■ SOURCE EXTRACT:
Volcanic plug in Imperial County, California, United States

Pilot Knob (also, Avie Quah-la-Altwa, Ha-bee-co-la-la, and San Pablo) is a peak in Imperial County, California. Pilot Knob is located 8 mi southeast of Ogilby, It rises to an elevation of 876 ft. Pilot Knob is a rocky landform, geologically a Volcanic plug, west of Yuma, Arizona-Winterhaven, California; it is connected to the Cargo Muchacho Mountains, the central portion of the mountains being about 7 mi north. Pilot Knob was named for its prominence as a landmark for riverboat traffic in the 19th-20th centuries on the Colorado River which borders Winterhaven-Yuma. Pilot Knob is an Area of Critical Environmental Concern administered by the Bureau of Land Management.

==Pilot Knob description==
Separated from the center of the Cargo Muchacho Mountains by 7 mi, the volcanic landform is at the base of alluvial fans. Pilot Knob has a height of 897 ft, and the entire mountain block is about 2 x 2 mi. The mountain has a rock quarry on its north side, visible from Interstate 8.

==Access to Pilot Knob==
Pilot Knob is accessed from Interstate 8, the landform being east of the Algodones Dunes and east of El Centro, California in southeastern Imperial County. The All American Canal is cut from the south border of Pilot Knob, and can be seen in aerial views traversing the Algodones Dunes to the west.

■ COMPLETE THE FOLLOWING:
a – What alternative names does the Pilot Knob text give for the peak?
b – Pick up the Pilot Knob text after its final sentence and carry it on.

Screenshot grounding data

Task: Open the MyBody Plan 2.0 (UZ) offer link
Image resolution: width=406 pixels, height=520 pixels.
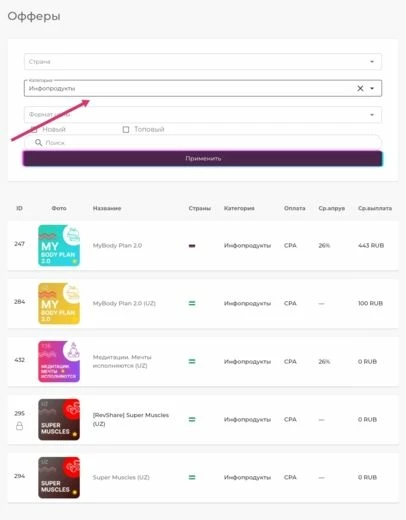Action: tap(124, 303)
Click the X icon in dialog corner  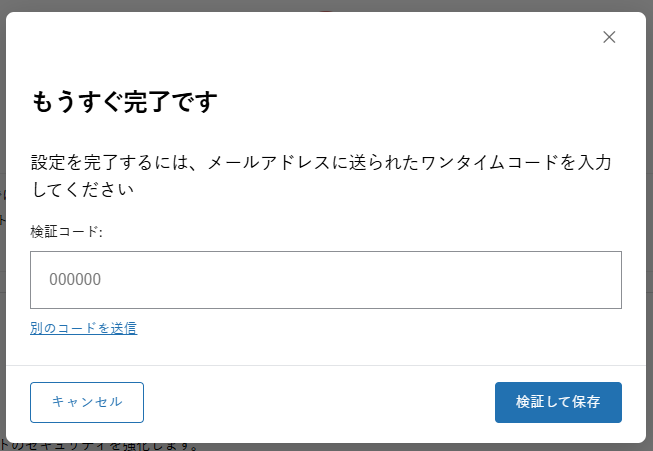click(x=609, y=37)
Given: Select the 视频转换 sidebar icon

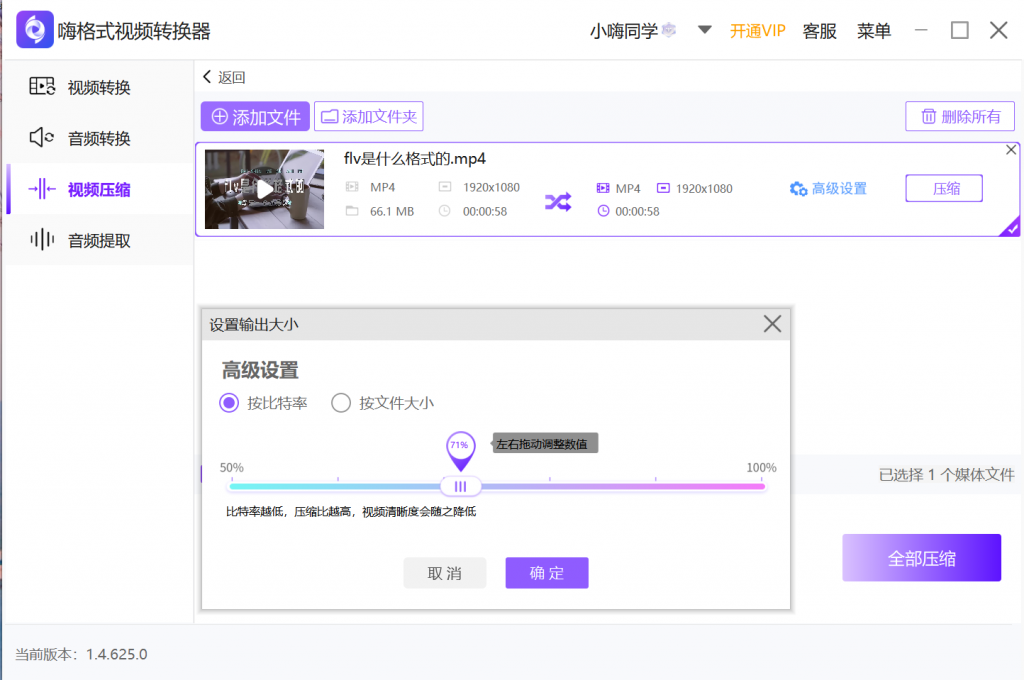Looking at the screenshot, I should [x=41, y=86].
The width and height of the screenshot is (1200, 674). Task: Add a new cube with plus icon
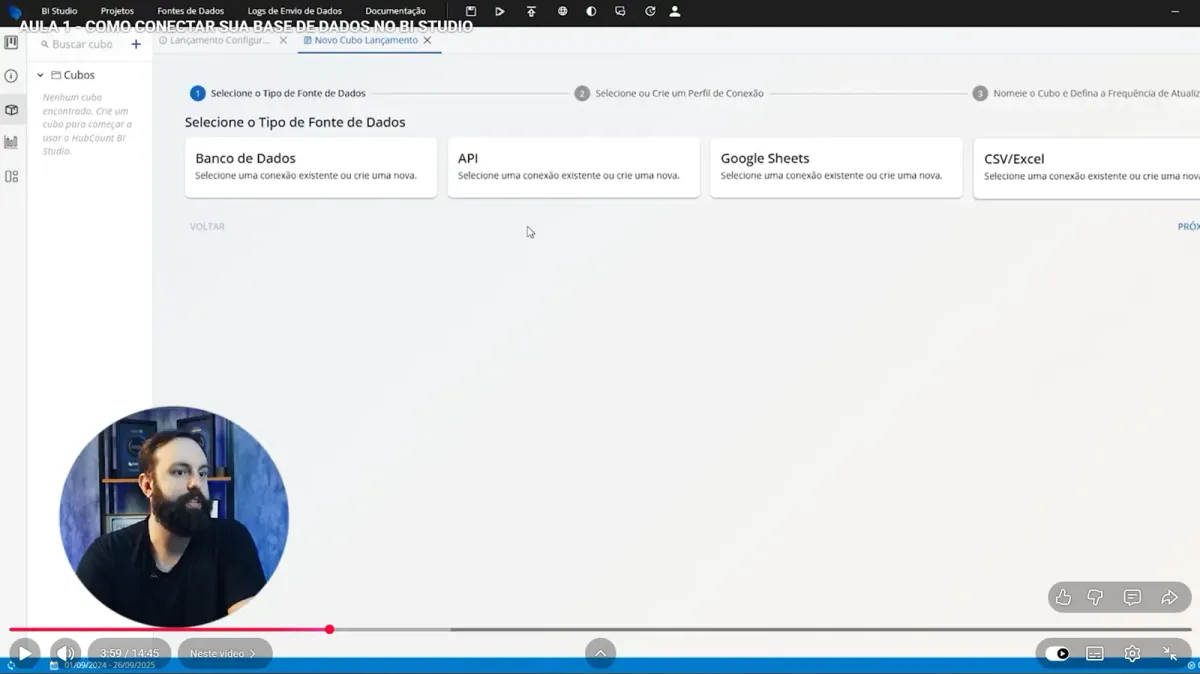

■ RESPONSES FOR EACH TASK:
a – Avie Quah-la-Altwa, Ha-bee-co-la-la, and San Pablo

b –
The Bureau of Land Management administers the Pilot Knob Long Term Visitor Area campground at the base of Pilot Knob.

==History==
When Juan Bautista de Anza sighted the peak in 1774 he named it Cerro de San Pablo. The Saint Thomas Yuma Indian Mission was located 8 mi to the east. During the California Gold Rush, Pilot Knob was the landmark on the Southern Emigrant Trail for what was called Emigrant Crossing, the center crossing of three major crossings of the Colorado River in the vicinity of what is now Yuma, Arizona. The Butterfield Overland Mail located its Pilot Knob Station, near the river and the Knob in 1858.

The Alamo Canal intake was placed at Pilot Knob due to the availability of a solid rock foundation for the head gate.

KIVA (TV) Yuma, Arizona transmitted from Pilot Knob from 1953 to 1970.